To distribute work across clusters and reduce the memory requirements of each node, Spark will split the data into smaller parts called Partitions. Each of these is then sent to an Executor to be processed. Only one partition is computer per executor thread at a time, therefore the size and quantity of partitions passed to an executor is directly porportional to the time it takes to complete.
Data is often split by a key, if the split is not even, then one partition may end up having more or less data than the others.
If the data are splitted into too few partitions, some executor may become idle
By increasing the number of partitions used for computation, the performance can be increased as each executor will have similar amount of work to do without data skew or schedling problem.
A Shuffle occurs when data is rearrange between partitions. This is required when a transformation requires information form other partitions, like summing all values in a column. Spark will father the required data from each partition and combine it into a new partition, likely on a different executor.
During a shuffle, spark writes data to disk and transform them across the network, this will stop processing the data in-memory and causing performance bottleneck. So try reduce the number of shuffling or reduce the amount of data bring shuffled.

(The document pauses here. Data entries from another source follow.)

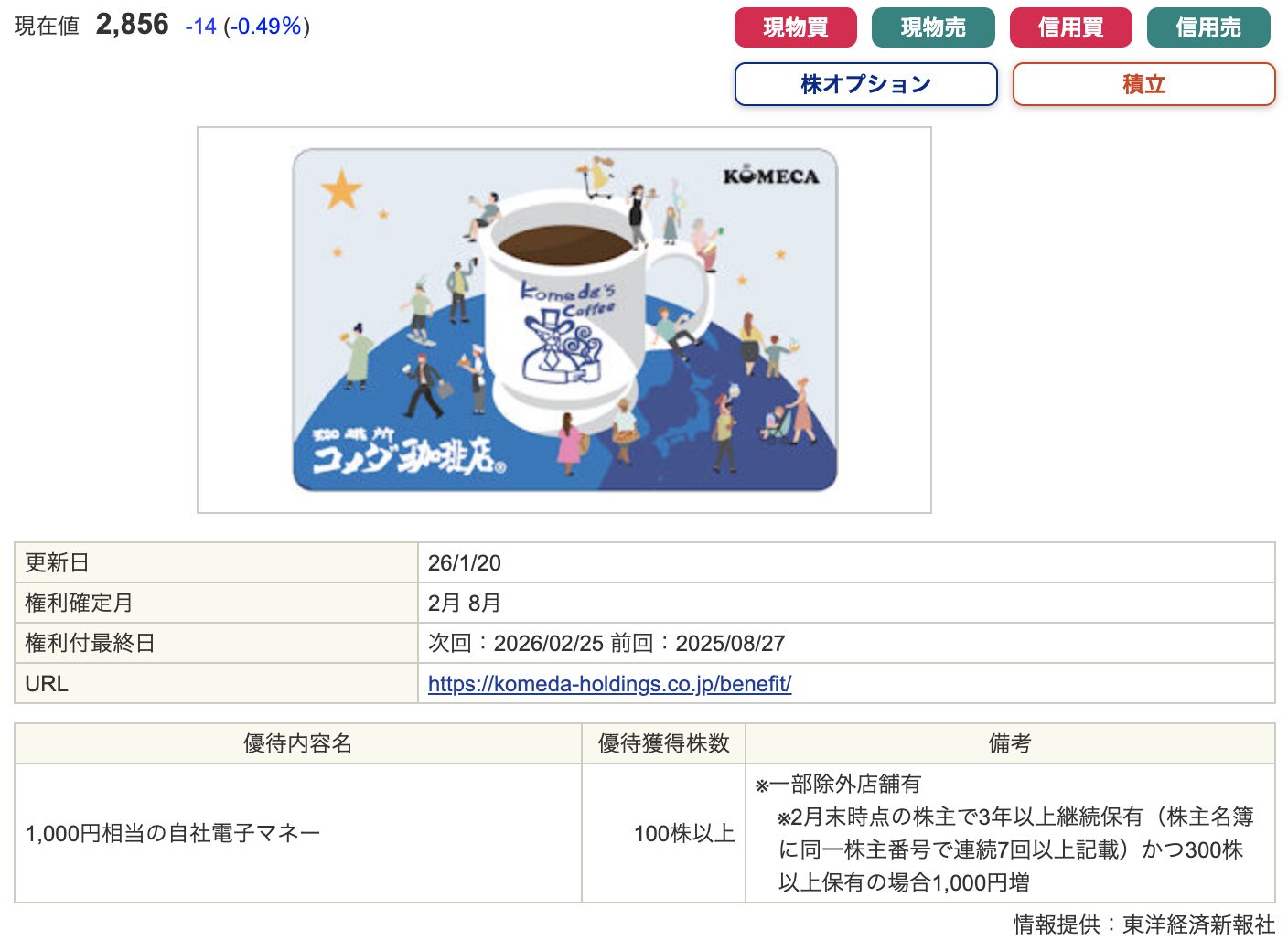This screenshot has width=1288, height=940.
Task: Click the KOMECA logo on the card
Action: tap(771, 176)
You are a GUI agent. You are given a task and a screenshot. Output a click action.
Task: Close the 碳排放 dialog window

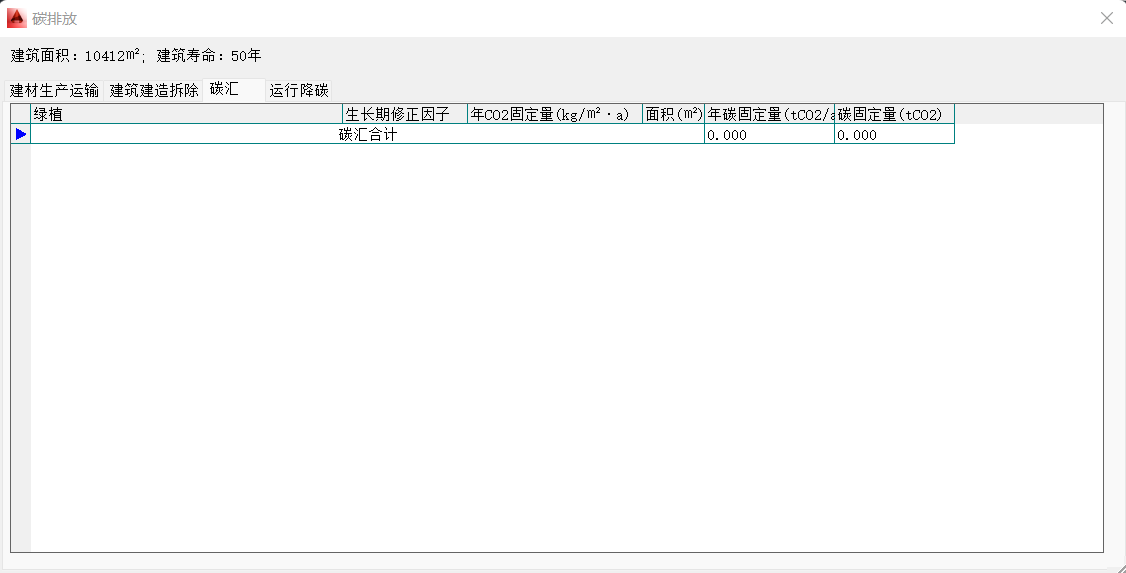point(1106,18)
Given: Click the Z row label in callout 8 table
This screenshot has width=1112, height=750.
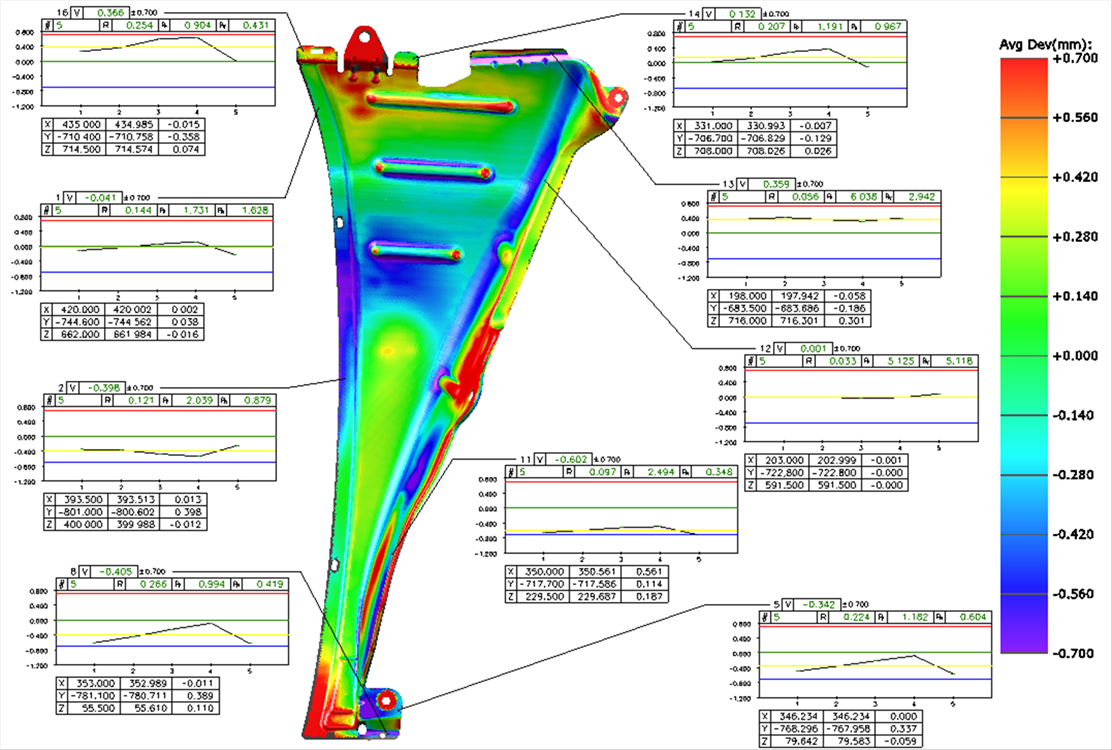Looking at the screenshot, I should coord(50,707).
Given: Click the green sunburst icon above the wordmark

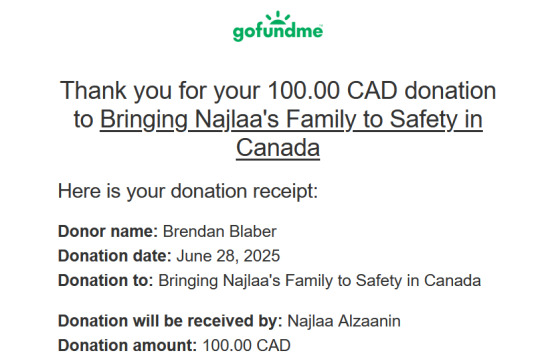Looking at the screenshot, I should tap(278, 17).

Before shuffling the data, it is prefered to combie the value in the current partitions and pass that aggregated value to shuffle, which is called Map-Side Reduction
Spark groupBy
function will perform map-side reduction automatically where possible.
This is an optimization technique in which saves the result of RDD evaluaton. By calling cache()
or persist()
, the RDD is stored in-memmory, which can be used efficiently across parallel operations.

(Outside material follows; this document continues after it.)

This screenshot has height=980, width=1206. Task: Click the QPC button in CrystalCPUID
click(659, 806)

Action takes RDD, and returns a value to the Driver program
Spark Transformation builds lineage among RDDs, also known as RDD operator grah or RDD depdency graph. The transformations are lazy, meaning they are not executed until we call the action. Transformation takes a RDD, turns to another RDD
Narrow Transformation - all the data required to compute the records are in a single partion
Wide Transformation - elements required are in many paritions
Yarn: each Spark executor runs as a Yarn container, spark can host multiple tasks within the same container, which saves startup time.
Spark Cluster vs Standalone:
Spark Context: the entry gate of Spark functionality, allowing application to access the spark cluster with resource manager.

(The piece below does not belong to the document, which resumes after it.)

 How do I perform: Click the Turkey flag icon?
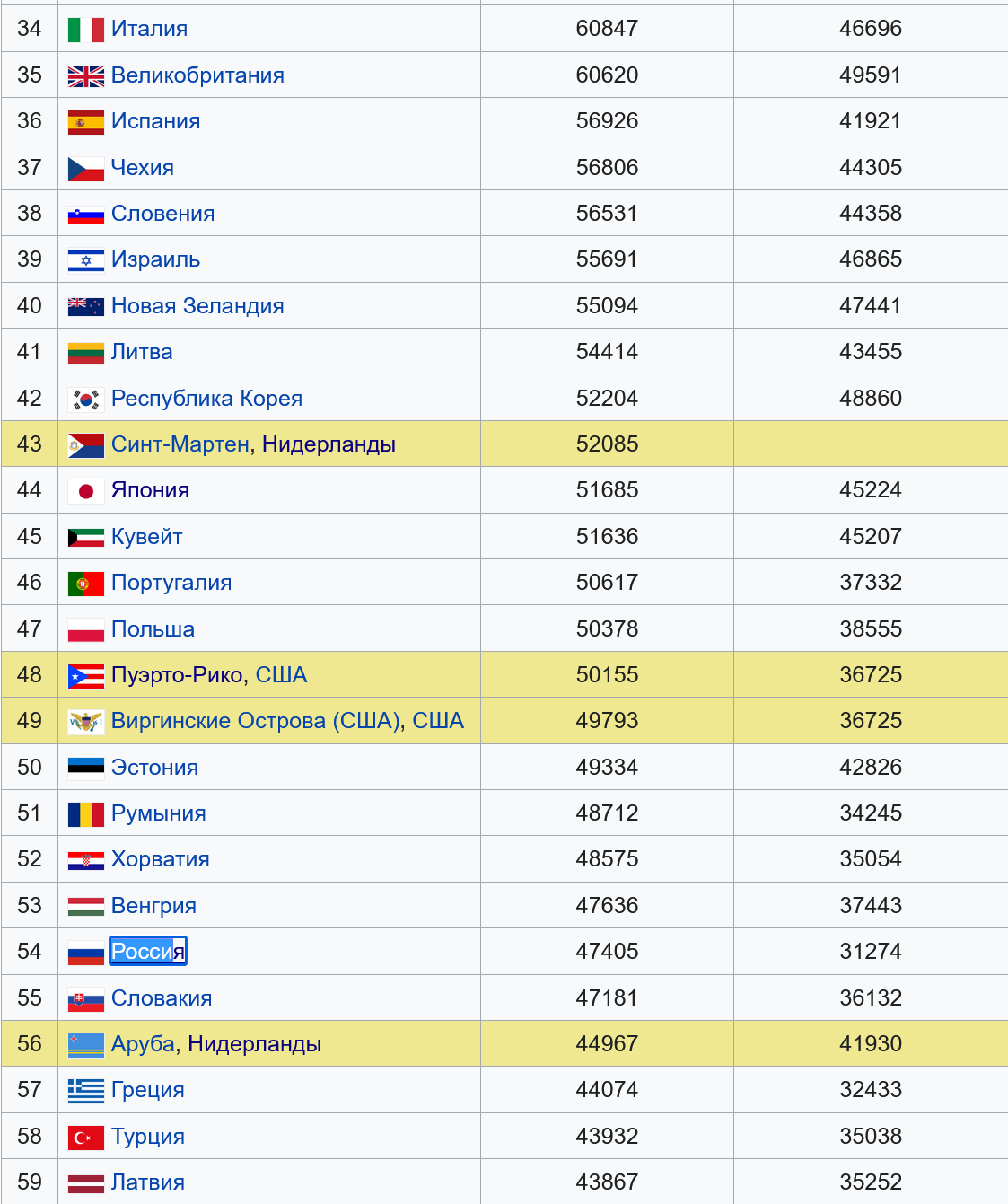(85, 1138)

Cluster: A number of worker nodes
Worker: a Worker node has a finite or fixed number of Executors allocated.
Executor: distributed agent in responsible of executing tasks
RDD: Resilient Distributed Dataset, RDD contains Partition contains Rows
DAG: moels the dependency of the RDD
Stage: A steps in the physical execution plan, a set of parallel tasks; in other words, each job which gets divided into smaller sets of task is a stage.